This tutorial explains how to perform a Breusch-Pagan Test in R.
Example: Breusch-Pagan Test in R
In this example we will fit a regression model using the built-in R dataset mtcars and then perform a Breusch-Pagan Test using the bptest function from the lmtest library to determine if heteroscedasticity is present.
Step 1: Fit a regression model.
First, we will fit a regression model using mpg as the response variable and disp and hp as the two explanatory variables.
#load the dataset data(mtcars) #fit a regression model model <- lm(mpg~disp+hp, data=mtcars) #view model summary summary(model) Coefficients: Estimate Std.
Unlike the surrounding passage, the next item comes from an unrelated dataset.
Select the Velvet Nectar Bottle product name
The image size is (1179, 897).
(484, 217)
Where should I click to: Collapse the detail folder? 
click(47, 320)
Error t value Pr(>|t|) (Intercept) 30.735904 1.331566 23.083 < 2e-16 *** disp -0.030346 0.007405 -4.098 0.000306 *** hp -0.024840 0.013385 -1.856 0.073679 . --- Signif. codes: 0 '***' 0.001 '**' 0.01 '*' 0.05 '.' 0.1 ' ' 1 Residual standard error: 3.127 on 29 degrees of freedom Multiple R-squared: 0.7482, Adjusted R-squared: 0.7309 F-statistic: 43.09 on 2 and 29 DF, p-value: 2.062e-09
Step 2: Perform a Breusch-Pagan Test.
Next, we will perform a Breusch-Pagan Test to determine if heteroscedasticity is present.
#load lmtest library library(lmtest) #perform Breusch-Pagan Test bptest(model) studentized Breusch-Pagan test data: model BP = 4.0861, df = 2, p-value = 0.1296
The test statistic is 4.0861 and the corresponding p-value is 0.1296. Since the p-value is not less than 0.05, we fail to reject the null hypothesis. We do not have sufficient evidence to say that heteroscedasticity is present in the regression model.
What To Do Next
If you fail to reject the null hypothesis of the Breusch-Pagan test, then heteroscedasticity is not present and you can proceed to interpret the output of the original regression.
However, if you reject the null hypothesis, this means heteroscedasticity is present in the data. In this case, the standard errors that are shown in the output table of the regression may be unreliable.
There are a couple common ways that you can fix this issue, including:
1. Transform the response variable. You can try performing a transformation on the response variable. For example, you could use the log of the response variable instead of the original response variable. Typically taking the log of the response variable is an effective way of making heteroscedasticity go away. Another common transformation is to use the square root of the response variable.
2. Use weighted regression. This type of regression assigns a weight to each data point based on the variance of its fitted value. Essentially, this gives small weights to data points that have higher variances, which shrinks their squared residuals. When the proper weights are used, this can eliminate the problem of heteroscedasticity.